One of the biggest mistakes I see when addressing a longer sales cycle is the misuse of tools. Leadership often confuses selling with managing tasks. Your CRM systems are for data, stage health, and forecasting. Your project management tools (Asana, Monday, Notion) are for execution and cross-departmental handoffs. Don't mix them up.

Tool Type Primary Function What it fixes Common Mistake CRM (HubSpot, SFDC) Data/Forecasting Pipeline velocity and conversion rates Logging notes but never updating deal stages PM Tools (Asana, ClickUp) Task/Coordination Internal "deal desk" friction Using PM tools to track prospect communication

If your sales team is spending more time updating their project management board than they are in the CRM, your sales strategy is fragmented. The CRM should be the source of truth for the health of the deal, while the PM tool should be the engine for the "pre-flight checks" required to move a deal from proposal to fractional executive closed-won.

What Changes on Monday?

If you take nothing else away from this, take this: You cannot manage what you do not measure. If you are worried about your sales cycles lengthening, stop looking at the high-level revenue number and look at the "Stall Velocity."

Audit the Data: Look at every deal currently sitting in "Stage 2" (Discovery/Qualification). If they have been there for longer than your average cycle time, why? Are the fields filled out, or are they blank? Empty fields equal an empty strategy. Audit the Handoffs: Most sales cycles extend during the transition from "Demo" to "Technical Validation" or "Legal." Use your project management tool to map that exact handoff. If it takes three days for someone to respond to a redline, that is a process failure, not a market failure. Define the "Monday Cadence": Start a weekly forecast call that is not about "what do you think you’ll close?" and instead is about "what is the specific next step that has been agreed upon by the buyer in the CRM?" If there is no agreed-upon next step, the deal is effectively dead.

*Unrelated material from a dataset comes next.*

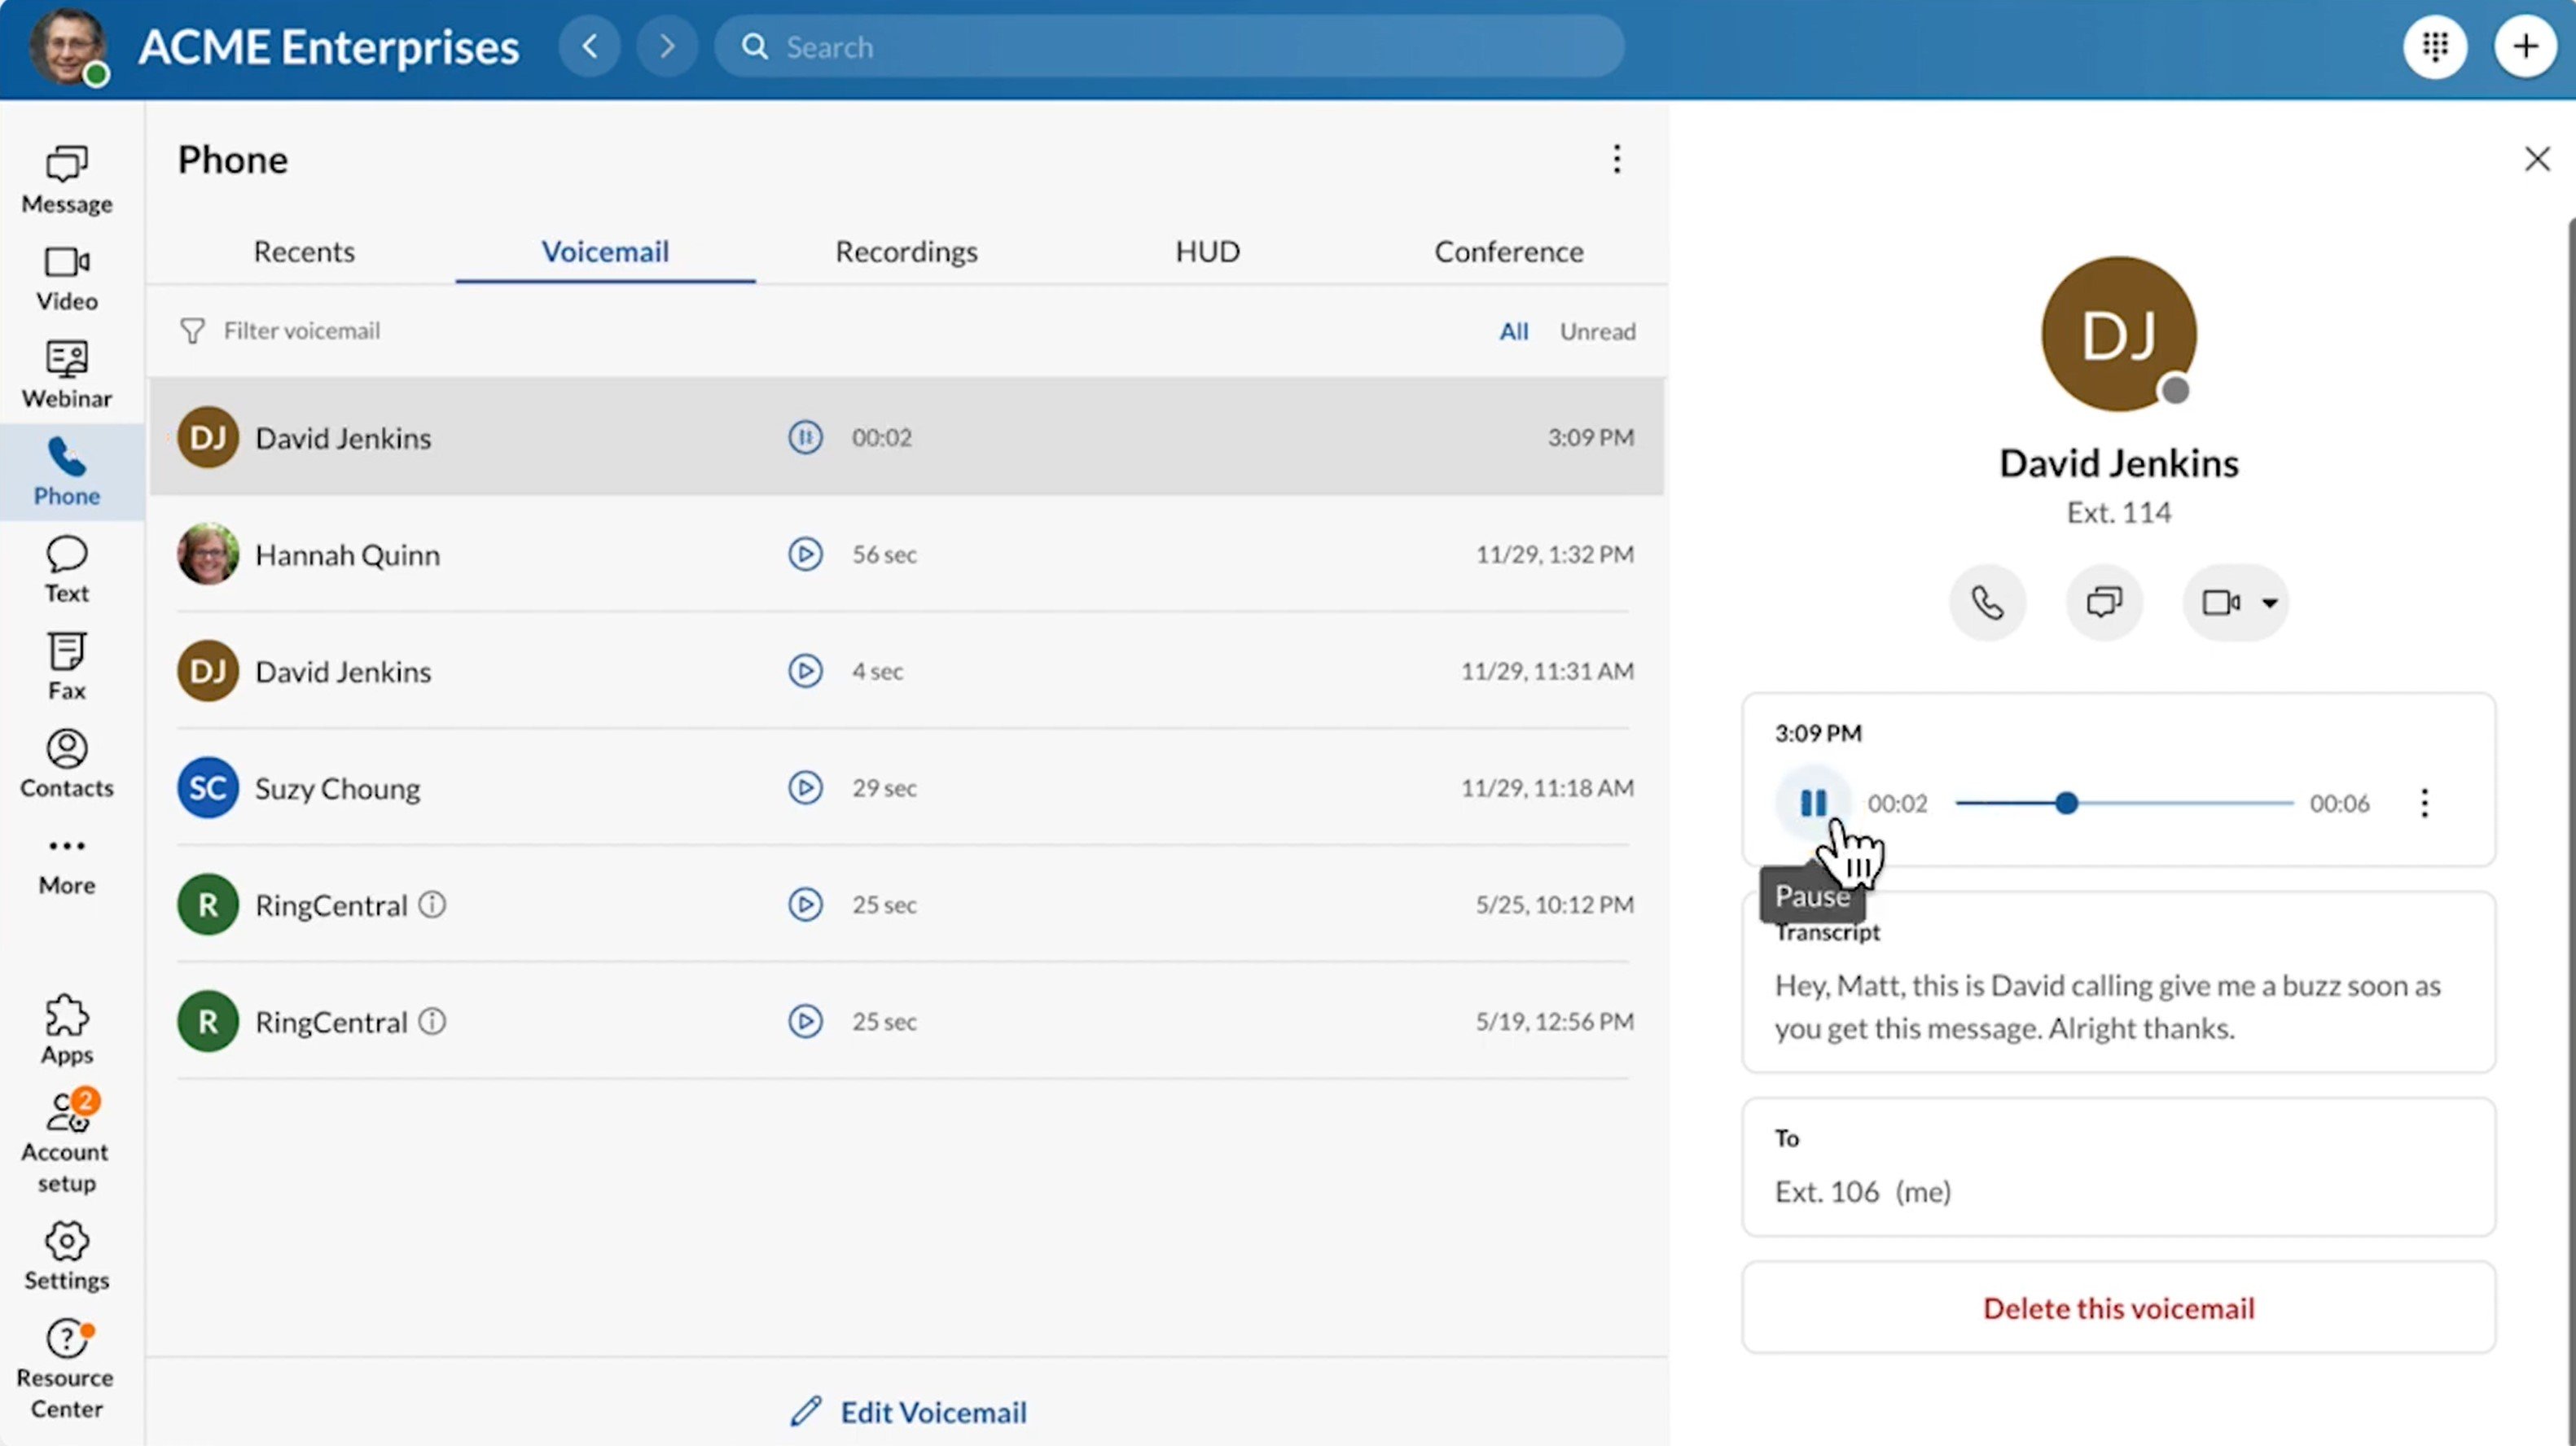The image size is (2576, 1446).
Task: Expand David Jenkins voicemail playback options
Action: 2425,803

Reframing the Sales Strategy

Lengthy sales cycles are rarely just about the product or the price. They are about the complexity of the buying committee. Customers are tired of being sold to; they want to be guided. If your sales strategy hasn't evolved to include active stakeholder mapping within your CRM, you’re playing a game from 2015.

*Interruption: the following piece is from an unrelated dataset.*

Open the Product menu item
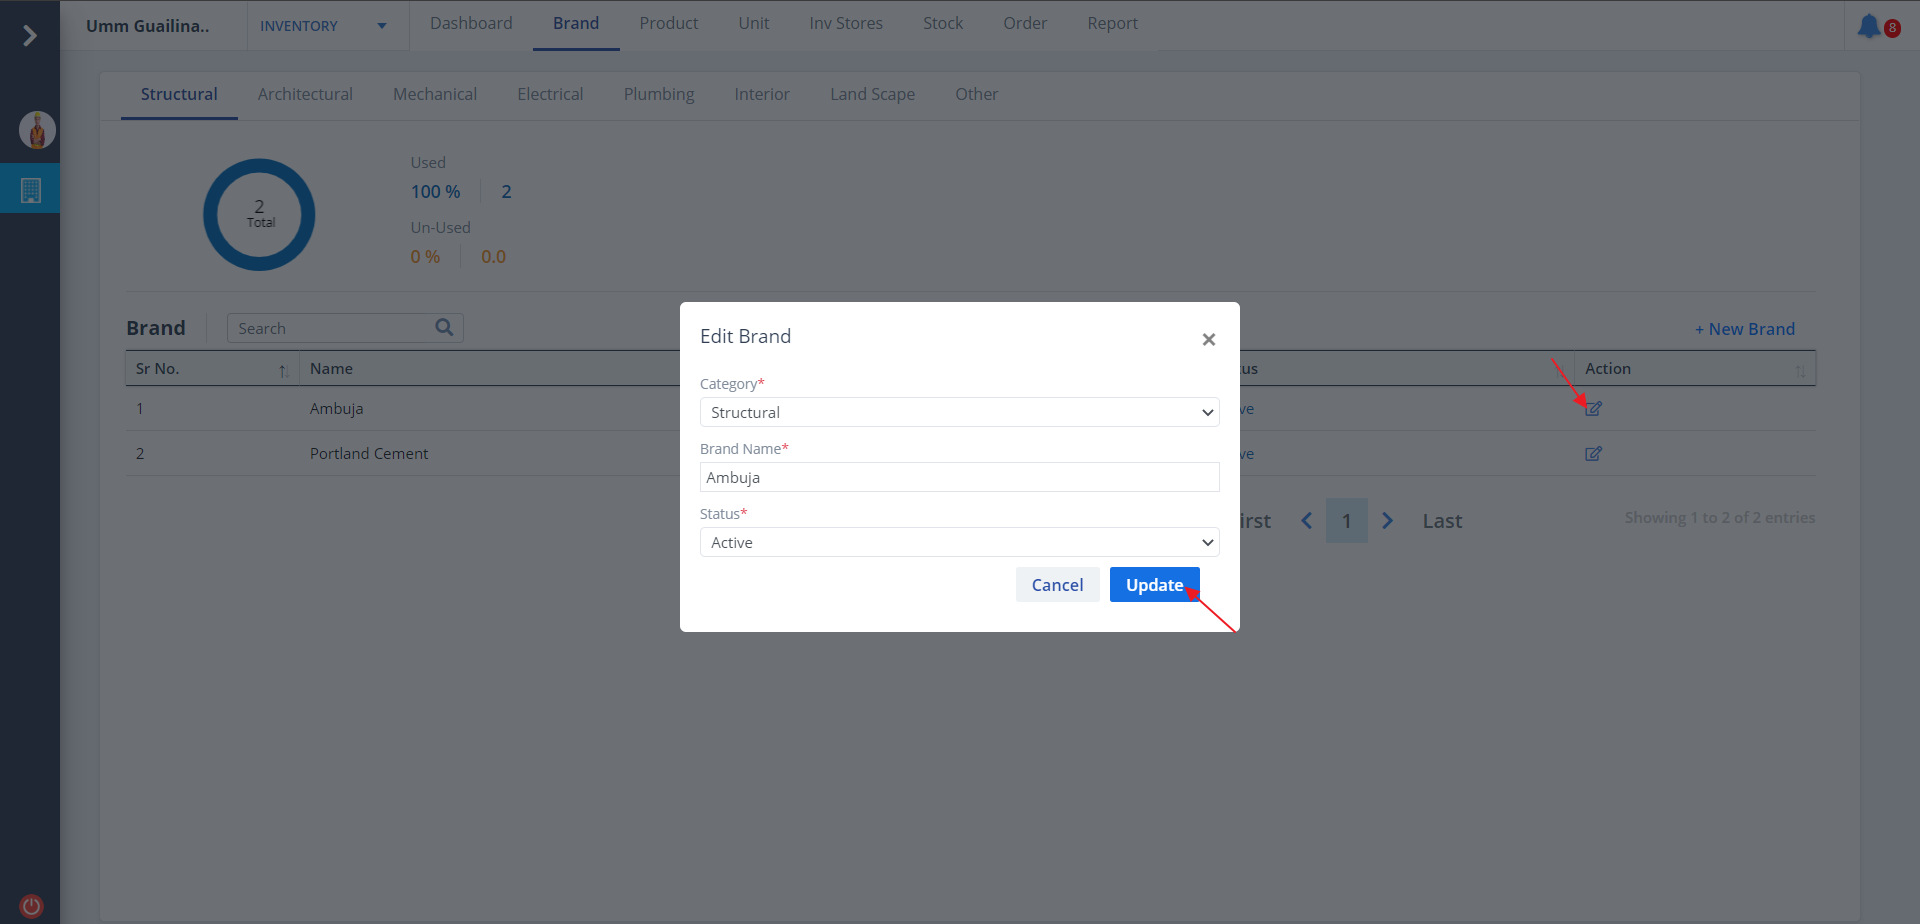[x=668, y=23]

You need to stop selling "growth" and start selling "de-risking." When a cycle gets longer, it is usually because the customer’s internal risk of buying your product has increased. Your job—and the job of your RevOps leaders—is to document, monitor, and remove the obstacles that make saying "yes" difficult. This means:

    Aggressively identifying decision-makers in the CRM (not just contact roles, but decision-influence). Using project management tools to automate the collateral delivery needed at each stage. Reducing the "dead time" between meetings by ensuring your CRM hygiene forces a next-meeting commitment at the end of every interaction.

Final Thoughts: Avoiding the "Vague Promise" Trap

I hear too many leaders talk about "driving growth" through "optimizing the pipeline." These are empty words. They don’t change anything on Monday. Growth is a lagging indicator. Pipeline hygiene, lead-to-opportunity ratios, and the time-to-close metrics—those are the levers.

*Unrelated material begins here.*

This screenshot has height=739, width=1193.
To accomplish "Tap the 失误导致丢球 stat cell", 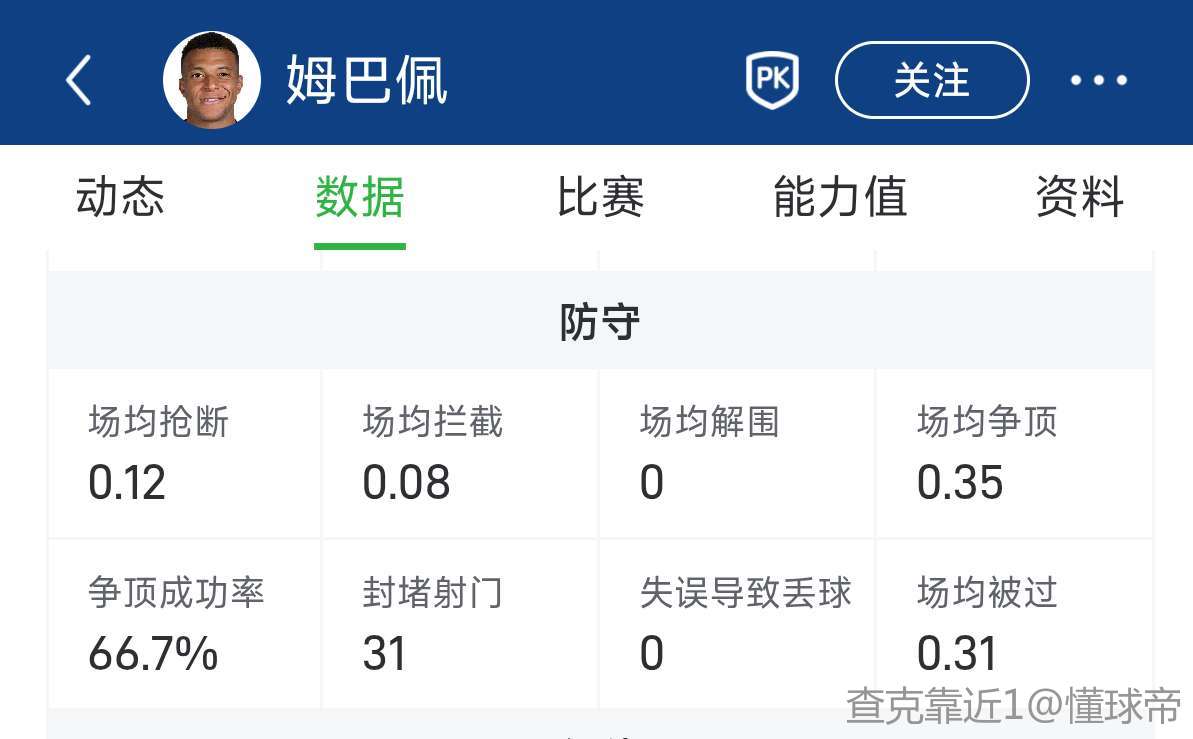I will pyautogui.click(x=737, y=624).

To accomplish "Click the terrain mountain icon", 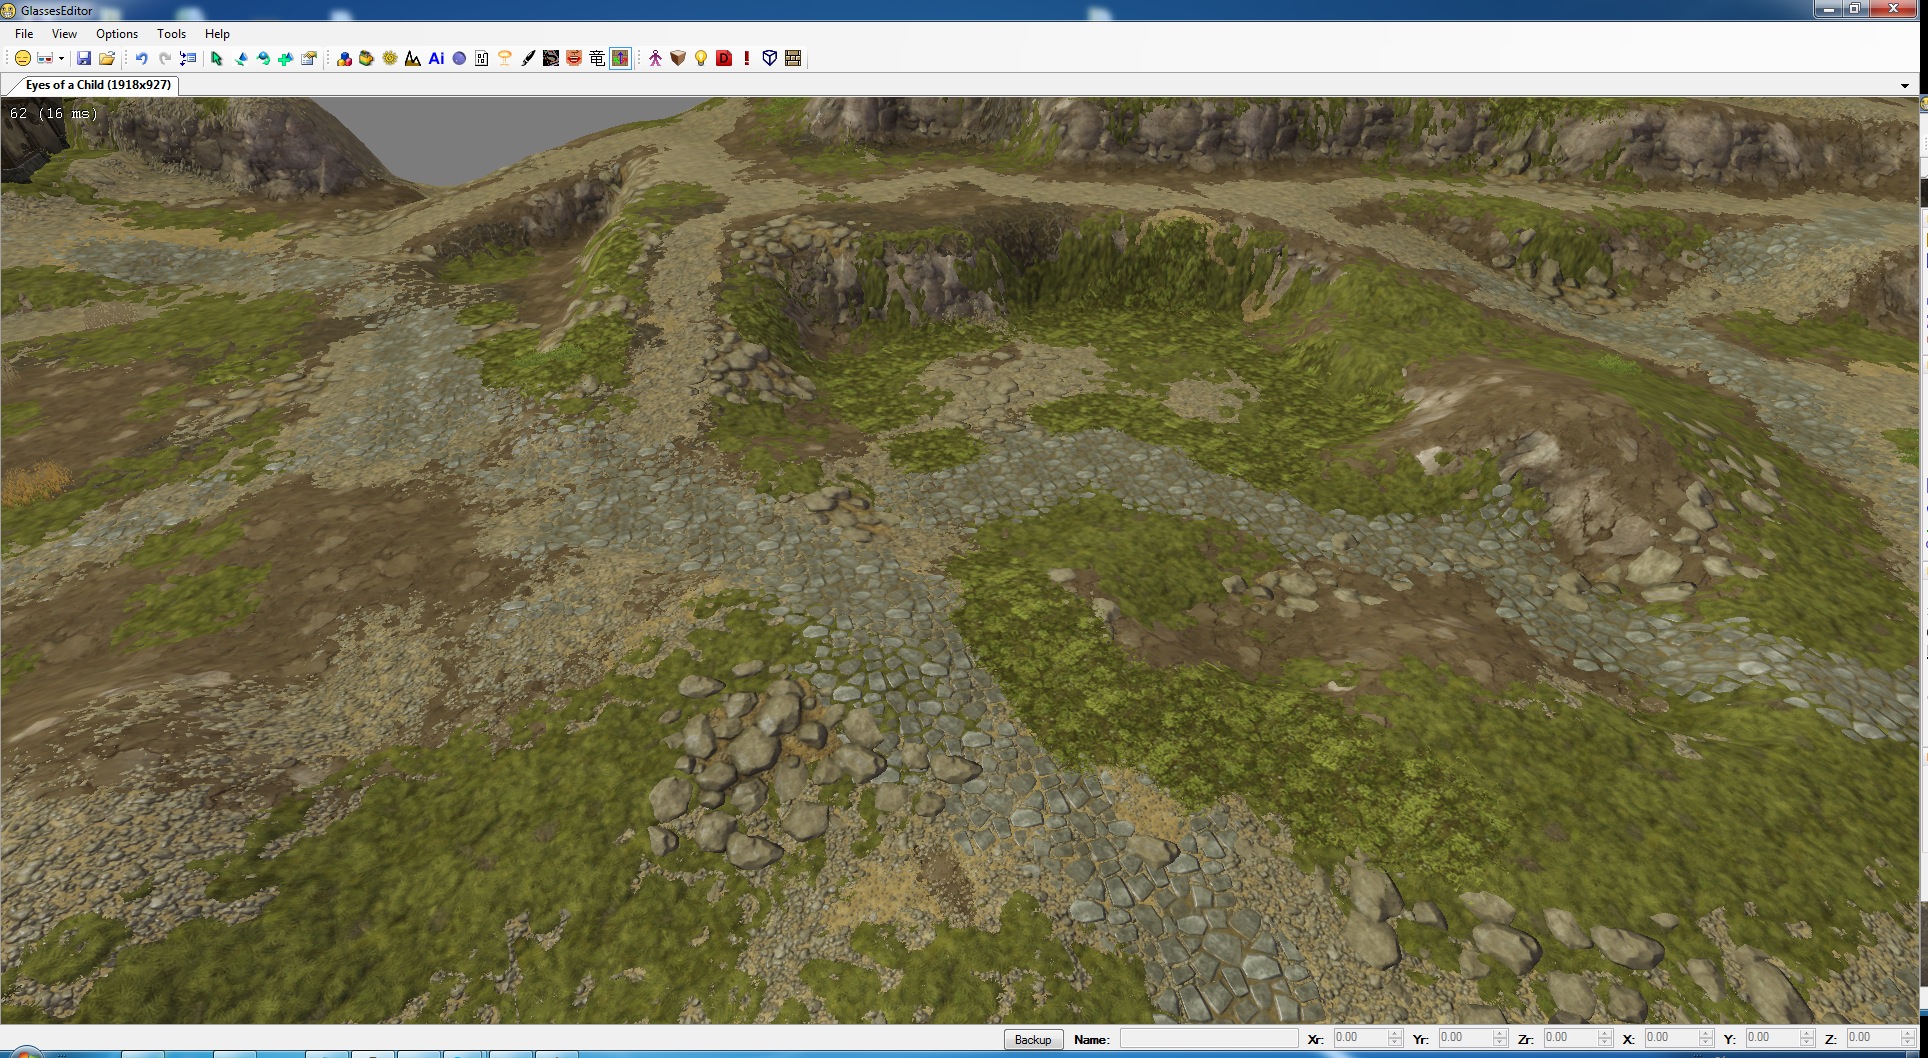I will pos(413,59).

If you want to shorten your sales cycle, start by acknowledging that you have a process customer journey mapping debt. You haven't kept your CRM updated, you haven't defined clear handoffs, and you are relying on tribal knowledge rather than scalable systems. Hiring a fractional head of sales operations can bridge the gap, provided you give them the authority to enforce discipline.

The market might be challenging, but your internal process is the only variable you can actually control. Stop letting your deals linger in "Stage 3" for 90 days. Pull the data. Find the bottleneck. Fix the handoff. That is how you change things on Monday.